What are Syringe Exchange Programs (SEPs)?

SEPs collect used and potentially contaminated syringes from people who inject drugs and exchange them for sterile syringes in order to prevent HIV, hepatitis C, and needle-stick injury. Most SEPs also offer a variety of social services, including access to housing progams, career services and addiction treatment.

Why does North Carolina need SEPs?

North Carolina is experiencing a rapid rise in injection drug use, leading to increases in hepatitis C infections. Over the past four years acute hepatitis C cases have more than doubled[1], and the cost of treating North Carolina Medicaid patients with chronic hepatitis C rose from around 8 million dollars in 2013 to over 50 million in 2014[2]. These costs will continue to rise, creating an additional burden on NC taxpayers unless we act now. Also, heroin death rates have tripled over the past four years[3] and programs are needed to help people who struggle with addiction to seek treatment.

Do SEPs encourage drug use?

NO. Decades of scientific evidence have concluded that SEPs DO NOT cause any increase in drug use[4]. In fact, many studies have demonstrated that SEPs decrease drug use by effectively connecting people who use drugs to treatment.
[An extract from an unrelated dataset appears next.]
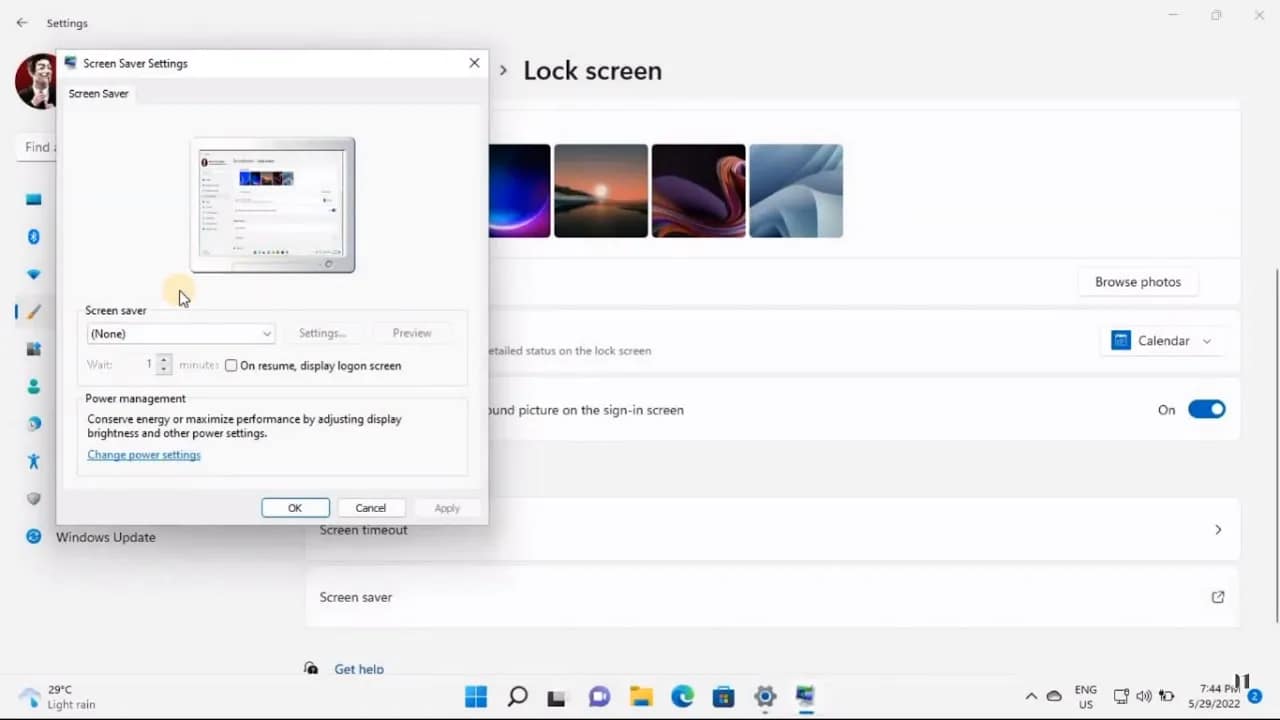Click the Change power settings link
The width and height of the screenshot is (1280, 720).
click(x=144, y=455)
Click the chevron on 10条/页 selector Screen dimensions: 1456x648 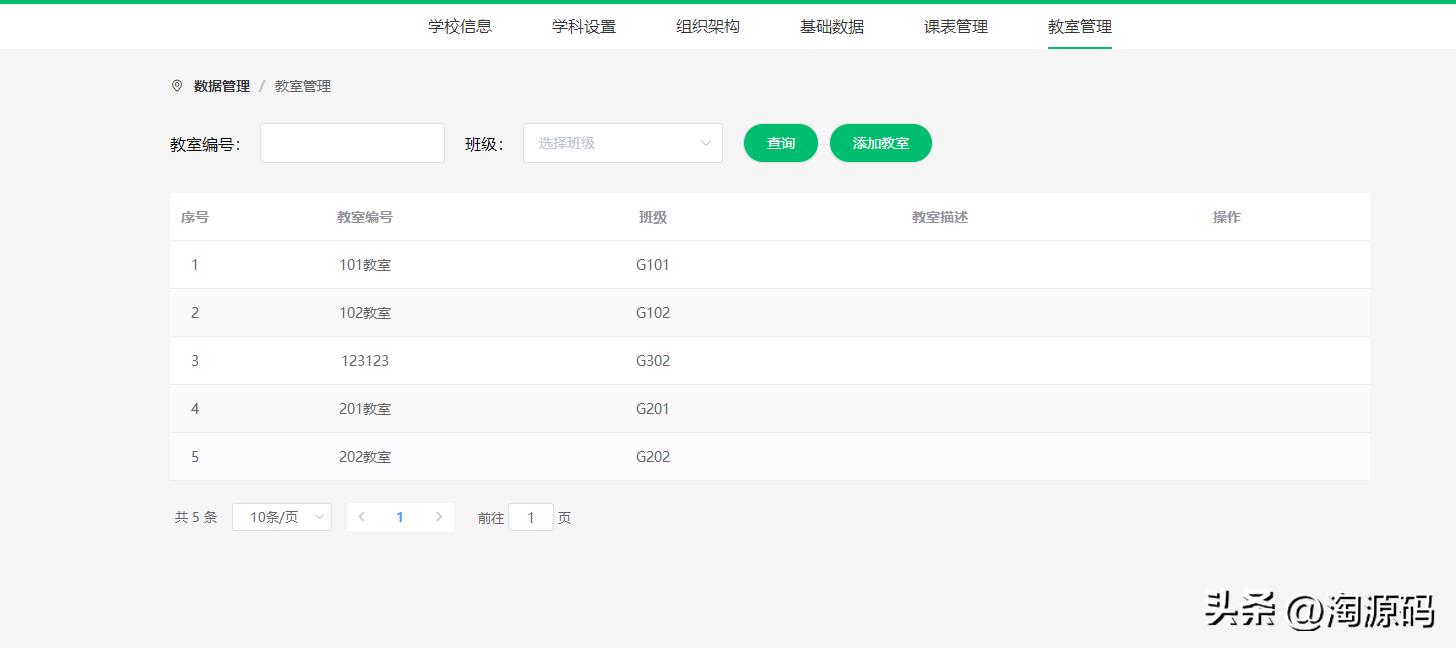point(318,517)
Do people who use drugs actually return syringes to SEPs?

YES. Research indicates that over 90% of syringes distributed by SEPs are returned[5].

How do SEPs connect people to drug treatment?

People who use drugs are often marginalized and encounter numerous barriers when seeking drug treatment. SEPs act as a gateway to treatment by helping SEP clients connect to resources and navigate the complex application process. In fact, research indicates that SEP participants are five times more likely to enter drug treatment than non-participants[6].

How do SEPs benefit law enforcement?

It is also estimated that one in three officers will be stuck by a syringe during their career and 28% will suffer more than one needle-stick injury[7]. SEPs are proven to lower needle-stick injury to law enforcement by 66%[8].

How do SEPs decrease HIV, hepatitis C and hepatitis B among injection drug users?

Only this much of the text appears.